My kids and I had the talk -- about mass shootings
Talk to your kids about mass shootings, before it’s too late.
Content warning: This series is a running bit, but there’s no attempt at humor this time. Just rage and despair. If you want or need something lighter, you can find heavy but at least funny entries here and here.
INT. PLAYROOM — EVENING
Messy, carpeted play area, replete with dolls, blocks, trucks, and action figures, in lower level of cool, damp, vintage six-unit condo building in Lincoln Park, Chicago. Soft lighting illuminates two pajama-clad children, a six-year-old girl and a three-year-old boy, engaged in a tug-of-war over a toy neither likes.
A father — sullen, stocky, menacing, early forties — scours the news on his phone. The three-year-old, teeming with special birthday donut, begins screeching like a hyena, prompting an intervention.
FATHER
(Somber)
Hey neighbors, listen up. We need to talk about something really important.
DAUGHTER
(Agitated)
He’s not sharing!
SON
(Unhinged)
ISS MYNE!
FATHER
(Questioning why he knowingly brought children into this shithole world)

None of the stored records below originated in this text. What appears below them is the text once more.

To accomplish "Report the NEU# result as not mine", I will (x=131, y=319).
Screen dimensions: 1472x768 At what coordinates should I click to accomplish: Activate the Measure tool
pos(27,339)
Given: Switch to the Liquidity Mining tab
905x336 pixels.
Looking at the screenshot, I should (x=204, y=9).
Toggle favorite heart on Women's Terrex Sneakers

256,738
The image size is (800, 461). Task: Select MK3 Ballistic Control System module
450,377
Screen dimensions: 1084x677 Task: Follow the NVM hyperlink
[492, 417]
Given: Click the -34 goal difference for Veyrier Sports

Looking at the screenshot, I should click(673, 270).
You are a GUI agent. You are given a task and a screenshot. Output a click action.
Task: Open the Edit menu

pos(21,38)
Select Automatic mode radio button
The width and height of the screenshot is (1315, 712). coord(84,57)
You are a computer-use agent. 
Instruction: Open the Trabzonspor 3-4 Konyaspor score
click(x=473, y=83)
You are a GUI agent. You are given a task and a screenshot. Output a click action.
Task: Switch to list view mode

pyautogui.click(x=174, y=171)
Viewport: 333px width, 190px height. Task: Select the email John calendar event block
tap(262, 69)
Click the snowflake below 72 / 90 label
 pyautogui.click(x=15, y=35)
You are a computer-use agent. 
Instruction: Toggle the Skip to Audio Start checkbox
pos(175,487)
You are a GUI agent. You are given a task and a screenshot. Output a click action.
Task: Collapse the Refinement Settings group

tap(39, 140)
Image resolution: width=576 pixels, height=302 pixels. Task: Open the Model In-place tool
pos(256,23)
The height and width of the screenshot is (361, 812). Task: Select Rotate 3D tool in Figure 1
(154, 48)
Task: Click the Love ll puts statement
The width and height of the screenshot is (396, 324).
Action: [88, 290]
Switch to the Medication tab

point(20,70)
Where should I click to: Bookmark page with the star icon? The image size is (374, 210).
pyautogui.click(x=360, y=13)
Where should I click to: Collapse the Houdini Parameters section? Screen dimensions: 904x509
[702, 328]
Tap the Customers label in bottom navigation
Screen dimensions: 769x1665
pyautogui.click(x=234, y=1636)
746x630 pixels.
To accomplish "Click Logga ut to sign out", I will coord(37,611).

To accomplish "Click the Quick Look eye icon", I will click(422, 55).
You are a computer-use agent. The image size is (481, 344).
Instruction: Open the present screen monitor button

Listen guys, it doesn’t matter. Do you know what happened today? In Texas, which is among the more ridiculous places in our decaying, Godforsaken country, a big kid took a machine gun to a school and murdered nineteen little kids — like you guys — and two teachers. Can you believe that?
DAUGHTER
(Concerned)
Why?
FATHER
(Stewing)
That’s a great question. Why would somebody do something like that? The reality is we’ll probably never know what drives people to do such horrible things. Some people are just wired wrong. Some are just malicious. The more practical question is: How?
How is it possible for a kid, who’s technically not old enough to buy alcohol, to obtain an AR-15 assault rifle — the type of weapon used by soldiers in a warzone — launch an assault on an elementary school, and commit mass murder?
SON
He yuze a bwastah?
FATHER
Yeah, Bud, he used a blaster. But not a blaster like in Star Wars, where faceless, personality-less droids and storm troopers suffer superficial scratches from shiny laser beams and appear to gently fall asleep. He used the type of blaster that shoots metal projectiles at terrifying speeds, which instantly puncture, lacerate, maim, and kill.
SON
Oh.
FATHER
Yeah, oh.
Do you think the boy should’ve been able to have a blaster like that? Better yet, do you think any boy should be able to have a blaster like that?
DAUGHTER
(Uncertain)
No?
FATHER
(Didactic)
Let’s think about it another way. Are you allowed to drive a car?
DAUGHTER
No.
FATHER
Why not?
DAUGHTER
Because I don’t know how to.
FATHER
Exactly. In order to drive a car, you have to reach a certain age — usually around sixteen — then you have to do what’s called driver’s education, where a depressed middle-aged person teaches you all about the rules of driving, like what all the signs and signals mean, how to drive safely around pedestrians and cyclists and other cars, and how to yield for emergency vehicles like fire trucks and ambulances.
SON
FI-YA TRUCK! Wee-ooo-weee-ooo-weee-ooo!
FATHER
Also, the driving instructor takes you out in a special practice car, and you have to learn to drive around on real streets — with other real cars — and demonstrate you understand the rules and show you can drive safely. Then, you have to go to a super scary place called the DMV, where they first verify your vision is adequate, and then make you take a special test to prove you know all the laws, rules, and regulations.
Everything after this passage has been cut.